> _Exercise goal_
Output every entry verbatim.

[The records — start]

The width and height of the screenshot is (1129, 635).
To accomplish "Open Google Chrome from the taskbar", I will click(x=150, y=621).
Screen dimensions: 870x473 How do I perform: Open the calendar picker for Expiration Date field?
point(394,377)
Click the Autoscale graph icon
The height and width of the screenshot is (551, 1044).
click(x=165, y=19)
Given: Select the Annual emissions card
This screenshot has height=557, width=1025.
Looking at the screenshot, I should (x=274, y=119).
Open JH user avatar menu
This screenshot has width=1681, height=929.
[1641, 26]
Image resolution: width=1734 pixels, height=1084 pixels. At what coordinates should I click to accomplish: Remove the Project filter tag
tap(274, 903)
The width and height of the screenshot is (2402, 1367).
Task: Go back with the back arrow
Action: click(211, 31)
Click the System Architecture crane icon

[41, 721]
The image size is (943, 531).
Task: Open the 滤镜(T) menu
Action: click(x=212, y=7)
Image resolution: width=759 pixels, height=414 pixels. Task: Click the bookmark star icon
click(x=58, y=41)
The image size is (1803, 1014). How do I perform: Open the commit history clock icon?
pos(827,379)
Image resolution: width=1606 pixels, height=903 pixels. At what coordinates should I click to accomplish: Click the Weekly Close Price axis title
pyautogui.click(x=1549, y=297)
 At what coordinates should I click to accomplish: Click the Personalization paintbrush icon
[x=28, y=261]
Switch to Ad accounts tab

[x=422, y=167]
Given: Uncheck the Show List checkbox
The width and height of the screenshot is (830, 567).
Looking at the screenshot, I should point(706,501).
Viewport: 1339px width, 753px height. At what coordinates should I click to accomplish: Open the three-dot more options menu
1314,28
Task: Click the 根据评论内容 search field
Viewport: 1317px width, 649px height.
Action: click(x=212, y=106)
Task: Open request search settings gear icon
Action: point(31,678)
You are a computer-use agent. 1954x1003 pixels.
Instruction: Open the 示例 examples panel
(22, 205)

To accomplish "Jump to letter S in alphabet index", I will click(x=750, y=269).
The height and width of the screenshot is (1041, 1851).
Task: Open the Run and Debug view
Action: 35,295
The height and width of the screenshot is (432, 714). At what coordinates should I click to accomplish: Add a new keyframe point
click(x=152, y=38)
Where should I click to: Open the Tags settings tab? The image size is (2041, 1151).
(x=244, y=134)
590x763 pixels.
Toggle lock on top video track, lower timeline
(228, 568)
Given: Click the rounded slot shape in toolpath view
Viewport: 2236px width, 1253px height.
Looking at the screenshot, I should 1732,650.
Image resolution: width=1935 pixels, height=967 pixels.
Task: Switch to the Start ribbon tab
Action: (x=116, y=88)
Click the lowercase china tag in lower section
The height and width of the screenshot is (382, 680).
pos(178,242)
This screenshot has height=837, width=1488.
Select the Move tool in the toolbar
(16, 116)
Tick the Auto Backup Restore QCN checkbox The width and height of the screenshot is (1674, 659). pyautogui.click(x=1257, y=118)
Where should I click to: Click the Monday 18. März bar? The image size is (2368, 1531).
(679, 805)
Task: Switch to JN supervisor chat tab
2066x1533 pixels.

[The records — finish]

> _Solution for this task_
The width and height of the screenshot is (1129, 635).
To accomplish "Open Google Chrome from the taskbar", I will click(x=150, y=621).
Screen dimensions: 870x473 How do I perform: Open the calendar picker for Expiration Date field?
point(394,377)
Click the Autoscale graph icon
The height and width of the screenshot is (551, 1044).
click(x=165, y=19)
Given: Select the Annual emissions card
This screenshot has height=557, width=1025.
Looking at the screenshot, I should (x=274, y=119).
Open JH user avatar menu
This screenshot has width=1681, height=929.
[1641, 26]
Image resolution: width=1734 pixels, height=1084 pixels. At what coordinates should I click to accomplish: Remove the Project filter tag
tap(274, 903)
The width and height of the screenshot is (2402, 1367).
Task: Go back with the back arrow
Action: click(211, 31)
Click the System Architecture crane icon

[41, 721]
The image size is (943, 531).
Task: Open the 滤镜(T) menu
Action: click(x=212, y=7)
Image resolution: width=759 pixels, height=414 pixels. Task: Click the bookmark star icon
click(x=58, y=41)
The image size is (1803, 1014). How do I perform: Open the commit history clock icon?
pos(827,379)
Image resolution: width=1606 pixels, height=903 pixels. At what coordinates should I click to accomplish: Click the Weekly Close Price axis title
pyautogui.click(x=1549, y=297)
 At what coordinates should I click to accomplish: Click the Personalization paintbrush icon
[x=28, y=261]
Switch to Ad accounts tab

[x=422, y=167]
Given: Uncheck the Show List checkbox
The width and height of the screenshot is (830, 567).
Looking at the screenshot, I should point(706,501).
Viewport: 1339px width, 753px height. At what coordinates should I click to accomplish: Open the three-dot more options menu
1314,28
Task: Click the 根据评论内容 search field
Viewport: 1317px width, 649px height.
Action: click(x=212, y=106)
Task: Open request search settings gear icon
Action: point(31,678)
You are a computer-use agent. 1954x1003 pixels.
Instruction: Open the 示例 examples panel
(22, 205)

To accomplish "Jump to letter S in alphabet index", I will click(x=750, y=269).
The height and width of the screenshot is (1041, 1851).
Task: Open the Run and Debug view
Action: 35,295
The height and width of the screenshot is (432, 714). At what coordinates should I click to accomplish: Add a new keyframe point
click(x=152, y=38)
Where should I click to: Open the Tags settings tab? The image size is (2041, 1151).
(x=244, y=134)
590x763 pixels.
Toggle lock on top video track, lower timeline
(228, 568)
Given: Click the rounded slot shape in toolpath view
Viewport: 2236px width, 1253px height.
Looking at the screenshot, I should 1732,650.
Image resolution: width=1935 pixels, height=967 pixels.
Task: Switch to the Start ribbon tab
Action: (x=116, y=88)
Click the lowercase china tag in lower section
The height and width of the screenshot is (382, 680).
pos(178,242)
This screenshot has height=837, width=1488.
Select the Move tool in the toolbar
(16, 116)
Tick the Auto Backup Restore QCN checkbox The width and height of the screenshot is (1674, 659). pyautogui.click(x=1257, y=118)
Where should I click to: Click the Monday 18. März bar? The image size is (2368, 1531).
(679, 805)
Task: Switch to JN supervisor chat tab
2066x1533 pixels.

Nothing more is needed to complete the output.